About the explicit await because of throwing, sadly I don't have a clear opinion. I think is fine as it is but is hard to know without experience, and the examples make a good point.

I also want to note that I'm very much in favour of the future direction " Await in closure capture list". I agree is not required for this proposal to get it, but if we start seeing this pattern in the wild it will get very annoying very quickly.

My main concern is that it is not possible to refactor a function which uses async let and break it down into smaller functions.

It is also on purpose, and unlike Task.Handles and futures that it is not possible to pass a "still being computed" value to another function.

It is not 100% clear what is the mentioned purpose here. I understand the problem with escaping futures, but the problem here is in escaping, not in futures. Swift already has escape analysis for closures. How hard would it be to extend it to other types?

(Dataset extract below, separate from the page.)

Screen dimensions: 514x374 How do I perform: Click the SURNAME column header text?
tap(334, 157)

Actually, it is not impossible to refactor strictly speaking. You can use closures as a workaround:

func makeDinner() async throws -> Meal {
  async let veggies = chopVegetables()
  async let meat = marinateMeat()
  return try await cookDish(veggies: { await veggies }, meat: { await meat })
}

func cookDish(veggies: () async -> [Vegetable], meat: () -> async Meat) -> async throws Meal {
    async let oven = preheatOven(temperature: 350)
    let dish = Dish(ingredients: await [try veggies(), meat()])
    return try await oven.cook(dish, duration: .hours(3))
}

But that's ugly. I'd like to have non-escaping futures as a first class-citizen:

func makeDinner() async throws -> Meal {
  let veggies = async { await chopVegetables() }
  let meat = async { await marinateMeat() }
  return try await cookDish(veggies: veggies, meat: meat)
}

/// async throws [Vegetable] is a type and it is non-escaping
func cookDish(veggies: async throws [Vegetable], meat: async Meat) -> async throws Meal {
    async let oven = preheatOven(temperature: 350)
    let dish = Dish(ingredients: await [try veggies, meat])
    return try await oven.cook(dish, duration: .hours(3))
}
2 Likes

I’m confused about this range of questions too.

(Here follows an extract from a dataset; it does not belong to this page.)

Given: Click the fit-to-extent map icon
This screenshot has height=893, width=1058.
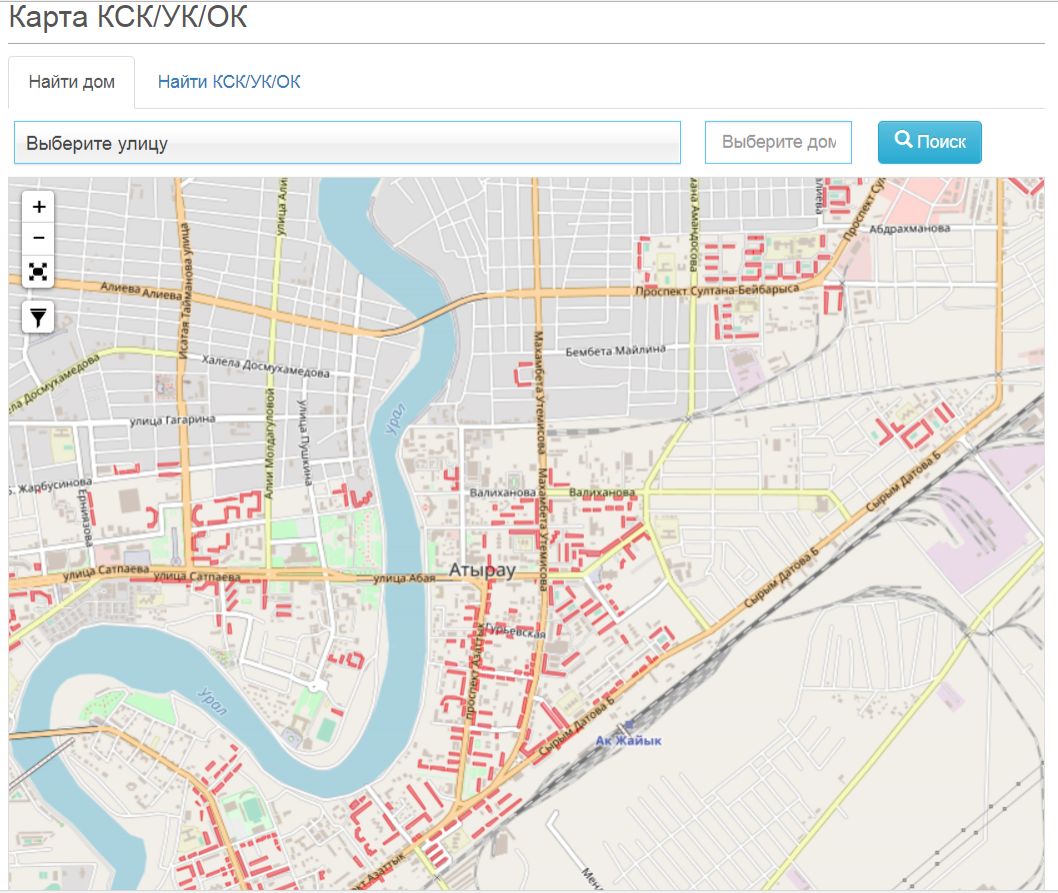Looking at the screenshot, I should 39,271.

Quincey, I took “detached” to mean “not a child of the task group at hand,” i.e. a detached task can outlive its calling context, regardless of which executor it runs on. (Proposal authors, please correct me if I’m wrong on any of this….) Under that definition, looking at Quincey’s list:

  1. group.async { }: task is a child of group, thus not detached
  2. async let: child, because task cannot outlive the enclosing scope
  3. asyncDetached let: I think this is what’s not in the pitch at hand? Presumably this syntax would mean the created task can outlive the enclosing scope. But seems contrary to the philosophy of the proposal; structured concurrency is the norm…and what does this buy us that 5 doesn’t?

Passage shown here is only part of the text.